Aug 03 2012
Classroom

32,000 Years of Technology in Education [Video]

Cave drawings to paper to tablets, and everything in between.

Educators have come a long way since the cave drawings of 30,000 B.C.E. and the dial-up Internet connections of the mid-1990s. But while the tools have changed, the approach, in many ways, has not. Teachers and professors should look at technology as a way to engage students and prepare them for real-world skills. If that means learning to communicate by drawing on the wall of cave, then teachers 32,000 years ago were onto something!

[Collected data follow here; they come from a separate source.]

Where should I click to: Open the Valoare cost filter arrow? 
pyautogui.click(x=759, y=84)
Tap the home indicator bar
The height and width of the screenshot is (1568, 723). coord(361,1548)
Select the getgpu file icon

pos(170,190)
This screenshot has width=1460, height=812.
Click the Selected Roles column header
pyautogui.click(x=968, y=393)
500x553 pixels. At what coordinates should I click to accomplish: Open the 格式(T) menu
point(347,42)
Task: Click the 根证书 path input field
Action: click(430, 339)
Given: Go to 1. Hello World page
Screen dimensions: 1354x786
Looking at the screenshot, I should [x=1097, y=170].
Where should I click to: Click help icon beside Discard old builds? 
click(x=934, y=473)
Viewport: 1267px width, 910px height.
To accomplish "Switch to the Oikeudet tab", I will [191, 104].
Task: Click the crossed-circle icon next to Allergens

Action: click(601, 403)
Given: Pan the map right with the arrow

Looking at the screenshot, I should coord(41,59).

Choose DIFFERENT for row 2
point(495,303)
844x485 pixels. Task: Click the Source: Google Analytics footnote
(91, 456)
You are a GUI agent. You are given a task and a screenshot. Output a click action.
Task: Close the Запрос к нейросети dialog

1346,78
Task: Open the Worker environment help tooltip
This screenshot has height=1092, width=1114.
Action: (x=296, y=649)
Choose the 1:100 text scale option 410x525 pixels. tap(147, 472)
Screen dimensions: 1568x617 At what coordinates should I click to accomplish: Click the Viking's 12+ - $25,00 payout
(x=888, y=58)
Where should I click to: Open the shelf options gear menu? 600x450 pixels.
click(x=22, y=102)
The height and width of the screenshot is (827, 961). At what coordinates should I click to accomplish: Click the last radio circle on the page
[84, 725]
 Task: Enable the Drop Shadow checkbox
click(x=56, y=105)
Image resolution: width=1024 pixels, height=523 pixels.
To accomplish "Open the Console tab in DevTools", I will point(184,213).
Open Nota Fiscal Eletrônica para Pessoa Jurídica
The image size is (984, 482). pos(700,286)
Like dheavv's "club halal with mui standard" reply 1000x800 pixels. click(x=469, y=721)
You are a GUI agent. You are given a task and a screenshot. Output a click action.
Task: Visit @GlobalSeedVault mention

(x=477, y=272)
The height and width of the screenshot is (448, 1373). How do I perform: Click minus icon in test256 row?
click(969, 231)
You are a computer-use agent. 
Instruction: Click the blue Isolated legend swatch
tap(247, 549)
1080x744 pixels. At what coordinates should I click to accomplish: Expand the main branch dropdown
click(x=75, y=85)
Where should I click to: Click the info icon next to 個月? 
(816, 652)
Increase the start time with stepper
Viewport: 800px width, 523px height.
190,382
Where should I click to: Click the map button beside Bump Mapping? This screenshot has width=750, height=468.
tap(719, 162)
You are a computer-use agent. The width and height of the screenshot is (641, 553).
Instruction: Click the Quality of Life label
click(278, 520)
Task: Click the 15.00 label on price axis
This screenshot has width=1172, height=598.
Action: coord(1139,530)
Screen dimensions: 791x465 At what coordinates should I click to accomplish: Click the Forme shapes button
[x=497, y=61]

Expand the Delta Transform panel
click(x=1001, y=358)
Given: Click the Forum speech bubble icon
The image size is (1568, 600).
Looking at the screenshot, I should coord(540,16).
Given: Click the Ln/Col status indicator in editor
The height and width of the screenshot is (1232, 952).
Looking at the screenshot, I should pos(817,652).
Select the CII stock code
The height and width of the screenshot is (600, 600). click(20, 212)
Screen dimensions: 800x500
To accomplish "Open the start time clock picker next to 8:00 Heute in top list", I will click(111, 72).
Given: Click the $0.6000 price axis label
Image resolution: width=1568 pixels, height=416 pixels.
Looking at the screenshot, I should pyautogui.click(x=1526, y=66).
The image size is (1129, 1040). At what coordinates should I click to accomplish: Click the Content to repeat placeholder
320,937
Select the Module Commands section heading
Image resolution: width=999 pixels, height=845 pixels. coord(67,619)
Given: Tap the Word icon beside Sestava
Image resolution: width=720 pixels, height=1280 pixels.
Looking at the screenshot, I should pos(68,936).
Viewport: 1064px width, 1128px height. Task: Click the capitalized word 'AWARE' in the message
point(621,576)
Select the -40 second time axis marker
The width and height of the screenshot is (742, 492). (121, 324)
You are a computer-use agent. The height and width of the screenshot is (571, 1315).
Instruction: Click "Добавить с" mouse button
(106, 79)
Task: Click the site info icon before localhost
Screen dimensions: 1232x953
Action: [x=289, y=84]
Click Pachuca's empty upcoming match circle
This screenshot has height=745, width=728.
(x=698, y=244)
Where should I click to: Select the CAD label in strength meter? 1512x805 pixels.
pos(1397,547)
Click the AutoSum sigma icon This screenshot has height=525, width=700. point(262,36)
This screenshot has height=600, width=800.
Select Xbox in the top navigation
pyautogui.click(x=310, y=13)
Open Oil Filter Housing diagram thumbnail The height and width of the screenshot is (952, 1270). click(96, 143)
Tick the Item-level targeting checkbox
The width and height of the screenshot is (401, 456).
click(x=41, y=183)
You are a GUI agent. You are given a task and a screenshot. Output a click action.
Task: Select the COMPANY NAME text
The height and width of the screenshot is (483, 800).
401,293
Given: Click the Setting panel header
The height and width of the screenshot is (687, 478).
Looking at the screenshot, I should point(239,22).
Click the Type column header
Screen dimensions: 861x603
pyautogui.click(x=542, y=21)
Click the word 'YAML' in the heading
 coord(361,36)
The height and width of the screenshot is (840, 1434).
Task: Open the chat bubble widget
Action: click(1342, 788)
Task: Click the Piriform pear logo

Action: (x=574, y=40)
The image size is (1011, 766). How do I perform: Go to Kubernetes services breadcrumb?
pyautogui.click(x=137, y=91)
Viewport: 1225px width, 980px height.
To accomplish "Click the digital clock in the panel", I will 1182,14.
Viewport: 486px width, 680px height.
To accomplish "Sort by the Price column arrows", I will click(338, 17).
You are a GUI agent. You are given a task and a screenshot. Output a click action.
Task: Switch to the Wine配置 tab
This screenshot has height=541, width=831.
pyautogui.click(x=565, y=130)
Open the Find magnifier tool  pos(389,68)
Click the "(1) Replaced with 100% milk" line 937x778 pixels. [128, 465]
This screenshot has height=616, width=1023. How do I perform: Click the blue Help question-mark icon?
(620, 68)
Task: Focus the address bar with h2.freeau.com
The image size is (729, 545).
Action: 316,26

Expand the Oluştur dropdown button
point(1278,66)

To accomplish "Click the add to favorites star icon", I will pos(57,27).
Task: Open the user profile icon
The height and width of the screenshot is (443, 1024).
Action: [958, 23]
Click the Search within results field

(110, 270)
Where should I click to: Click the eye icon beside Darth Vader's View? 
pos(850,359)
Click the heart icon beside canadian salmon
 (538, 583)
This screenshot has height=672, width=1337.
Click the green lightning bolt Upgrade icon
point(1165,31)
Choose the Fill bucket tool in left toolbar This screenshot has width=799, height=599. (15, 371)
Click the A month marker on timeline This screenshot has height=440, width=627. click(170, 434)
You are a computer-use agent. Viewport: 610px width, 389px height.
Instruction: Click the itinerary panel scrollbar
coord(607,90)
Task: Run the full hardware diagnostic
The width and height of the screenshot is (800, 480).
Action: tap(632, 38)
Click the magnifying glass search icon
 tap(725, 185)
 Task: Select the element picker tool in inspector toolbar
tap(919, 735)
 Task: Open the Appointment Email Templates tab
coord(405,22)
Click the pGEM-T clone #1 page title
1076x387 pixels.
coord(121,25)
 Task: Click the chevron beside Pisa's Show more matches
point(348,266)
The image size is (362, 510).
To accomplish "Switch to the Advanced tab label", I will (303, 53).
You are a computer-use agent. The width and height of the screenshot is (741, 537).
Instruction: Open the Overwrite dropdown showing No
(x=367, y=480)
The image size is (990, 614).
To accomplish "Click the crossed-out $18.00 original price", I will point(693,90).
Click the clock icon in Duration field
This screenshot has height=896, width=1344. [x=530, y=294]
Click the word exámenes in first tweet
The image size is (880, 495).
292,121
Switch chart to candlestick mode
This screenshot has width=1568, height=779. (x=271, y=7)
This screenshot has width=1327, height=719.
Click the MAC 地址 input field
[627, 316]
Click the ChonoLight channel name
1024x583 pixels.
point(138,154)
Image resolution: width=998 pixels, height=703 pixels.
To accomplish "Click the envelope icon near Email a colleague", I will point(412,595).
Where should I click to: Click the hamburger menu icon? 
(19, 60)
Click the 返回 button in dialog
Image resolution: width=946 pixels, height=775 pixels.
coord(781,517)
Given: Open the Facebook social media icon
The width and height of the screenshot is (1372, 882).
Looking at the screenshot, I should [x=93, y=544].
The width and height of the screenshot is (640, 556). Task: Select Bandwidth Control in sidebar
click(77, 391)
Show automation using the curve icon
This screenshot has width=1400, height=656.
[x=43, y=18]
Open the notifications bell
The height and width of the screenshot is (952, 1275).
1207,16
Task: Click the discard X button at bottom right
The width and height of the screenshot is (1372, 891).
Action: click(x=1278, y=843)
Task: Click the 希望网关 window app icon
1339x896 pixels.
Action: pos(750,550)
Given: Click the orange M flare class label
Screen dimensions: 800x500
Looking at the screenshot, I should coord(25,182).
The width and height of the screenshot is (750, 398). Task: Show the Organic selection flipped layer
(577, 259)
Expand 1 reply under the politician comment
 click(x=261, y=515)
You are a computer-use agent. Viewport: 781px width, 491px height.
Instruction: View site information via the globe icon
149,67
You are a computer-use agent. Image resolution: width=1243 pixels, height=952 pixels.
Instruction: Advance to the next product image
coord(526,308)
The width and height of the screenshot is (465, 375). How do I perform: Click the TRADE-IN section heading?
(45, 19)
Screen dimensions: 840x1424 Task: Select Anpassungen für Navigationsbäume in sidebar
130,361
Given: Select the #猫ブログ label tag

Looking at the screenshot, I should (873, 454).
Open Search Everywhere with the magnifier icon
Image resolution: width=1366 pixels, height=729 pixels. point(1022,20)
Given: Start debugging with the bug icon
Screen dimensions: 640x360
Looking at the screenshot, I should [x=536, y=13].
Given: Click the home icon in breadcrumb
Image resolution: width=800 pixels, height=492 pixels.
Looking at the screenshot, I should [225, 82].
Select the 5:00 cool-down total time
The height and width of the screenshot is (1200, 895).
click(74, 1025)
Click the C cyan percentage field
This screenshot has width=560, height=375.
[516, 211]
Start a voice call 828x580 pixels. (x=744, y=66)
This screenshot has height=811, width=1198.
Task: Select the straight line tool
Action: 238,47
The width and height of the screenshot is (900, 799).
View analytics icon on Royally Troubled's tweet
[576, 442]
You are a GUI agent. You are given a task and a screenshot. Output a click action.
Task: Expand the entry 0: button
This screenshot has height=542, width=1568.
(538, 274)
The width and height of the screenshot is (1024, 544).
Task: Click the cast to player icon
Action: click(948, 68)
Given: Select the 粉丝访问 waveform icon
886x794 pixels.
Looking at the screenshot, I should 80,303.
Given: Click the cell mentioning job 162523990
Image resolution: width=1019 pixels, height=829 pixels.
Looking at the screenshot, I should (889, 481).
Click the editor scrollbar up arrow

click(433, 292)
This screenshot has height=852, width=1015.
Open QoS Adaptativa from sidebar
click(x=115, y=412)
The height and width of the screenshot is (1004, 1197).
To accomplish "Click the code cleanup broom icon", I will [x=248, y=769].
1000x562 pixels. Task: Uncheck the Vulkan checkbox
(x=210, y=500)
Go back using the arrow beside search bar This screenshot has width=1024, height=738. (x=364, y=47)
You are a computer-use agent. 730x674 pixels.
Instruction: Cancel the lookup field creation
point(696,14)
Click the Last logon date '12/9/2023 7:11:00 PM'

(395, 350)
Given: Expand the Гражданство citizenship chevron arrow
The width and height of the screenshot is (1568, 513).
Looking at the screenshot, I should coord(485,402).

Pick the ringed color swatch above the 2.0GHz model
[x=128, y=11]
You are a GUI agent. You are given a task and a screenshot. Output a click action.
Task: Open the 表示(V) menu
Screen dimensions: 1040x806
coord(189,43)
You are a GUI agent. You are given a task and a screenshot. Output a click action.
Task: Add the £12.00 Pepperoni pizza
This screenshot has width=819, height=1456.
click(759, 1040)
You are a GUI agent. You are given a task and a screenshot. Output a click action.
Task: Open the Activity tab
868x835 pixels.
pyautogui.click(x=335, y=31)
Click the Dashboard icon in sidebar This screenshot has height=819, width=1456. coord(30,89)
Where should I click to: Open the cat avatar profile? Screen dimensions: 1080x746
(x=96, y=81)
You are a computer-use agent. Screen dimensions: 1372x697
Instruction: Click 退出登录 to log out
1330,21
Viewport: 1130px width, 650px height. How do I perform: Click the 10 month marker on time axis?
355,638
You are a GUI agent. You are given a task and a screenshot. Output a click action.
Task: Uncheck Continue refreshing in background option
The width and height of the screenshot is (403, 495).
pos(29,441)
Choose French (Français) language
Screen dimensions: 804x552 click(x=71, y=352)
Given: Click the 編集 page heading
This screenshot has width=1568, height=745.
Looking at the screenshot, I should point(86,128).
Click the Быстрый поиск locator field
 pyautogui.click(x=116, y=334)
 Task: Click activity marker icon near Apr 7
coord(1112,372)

As Doug Woods notes in his article “Pedagogy Versus Technology,” keeping up with technology in the classroom is an age-old struggle:

I feel that many teachers are ‘uneasy’ about the technology in the classroom, possibly because they do not use it much themselves or do not feel in control of it. For such people, the pedagogy must come first and the technology should be used only where it supports or enhances the pedagogy. I have some sympathy with this view but I am concerned that this view would only strengthen current and past pedagogic practices and could become a barrier to modern, future or transformed learning. There is also an underlying dichotomy in that technology changes rapidly whereas the world of education seems to change only slowly. For many even the slow change of education is too much to cope with; this is especially true where one change takes time to embed and become accepted practice just as the next change is announced. This cycle of educational change has dogged the education system in England for the last decade or two to such an extent that teachers find it hard to keep up with the changes and sometimes have no exposure or idea of the latest pedagogic practice. With all the occurring and reoccurring changes in pedagogy, how can we even expect teachers to incorporate technology into their practice?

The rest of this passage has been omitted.